The reasons men have for war are many, but they can usually divide it into
2 categories, stated reasons and hidden
reasons. Stated reasons are laid out in public
speeches, proclamations, and even Thucydian history,
and they are usually, later on
or even before the war, codified into the
laws of a country. Stated reasons,
give generals cover for sending folks
out to the front rank.
Unstated reasons are usually buried in memos.
They are privately stated in small speeches in drawing rooms
or in chambers or in quiet hallways inside of
august buildings, and they are later written about
later reported on, particularly in our era where
everyone must know everything about everyone in
unauthorized memoirs published long after the
dead are buried and rotting in their graves.
Human nature motivates the start of many interpersonal
conflicts. And, of course, because war is just
interpersonal conflict at scale, human nature motivates the starts
of wars between nations, and the things that operate in
individuals' hearts and lives also operate in nation
states' behaviors as causes, beli, for
war, greed, envy, jealousy, and
vanity. These are still the fuel in the
engine of human nature, and reading the history of the Peloponnesian
War from Thucydides, you get all of that.
Now, written 400 years before the birth of Christ, there
is no Christian overtone to the history of the Peloponnesian War. There's
no Christian overtone to Thucydides'
description of the passions of men.
We would get that later from Paul and James and
Hebrews, but it still applies.
Why do you have wars and fightings among you?
Well, the answer lies deep
in the heart of human nature.
Back to the book, back to the history of the
Peloponnesian War. We're going to, we're gonna pick
up with, with probably the most famous
funeral oration in the history
of the Western world. And we're going to read
probably, if not all of it, at least most of it.
Pericles was the
commander of the city of of the forces of the
city of Athens, and he was called,
he was required to deliver a funeral
orient oration. This is something that happened
in the classical Greek world,
and in the classical world period, in the west.
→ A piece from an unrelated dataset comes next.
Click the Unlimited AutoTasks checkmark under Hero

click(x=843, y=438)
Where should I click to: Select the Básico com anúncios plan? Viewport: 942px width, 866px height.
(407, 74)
And, it is the most famous funeral oration probably in
western history. We'll talk a little bit more about it after we read
it. So you're gonna wanna settle in for
this. Pericles' funeral oration.
In the same winter, the Athenians, following their annual
custom, gave a public funeral for those who had been the first to die in
the war. These funerals are held in the following way. 2 days before
the ceremony, the bones of the fallen are brought and put in a tent which
has been erected, and people make whatever offerings they wish to their own dead. Then
there is a funeral procession in which coffins of cypress wood are carried on
wagons. There is one coffin for each tribe, which
contains the bones of the members of that tribe.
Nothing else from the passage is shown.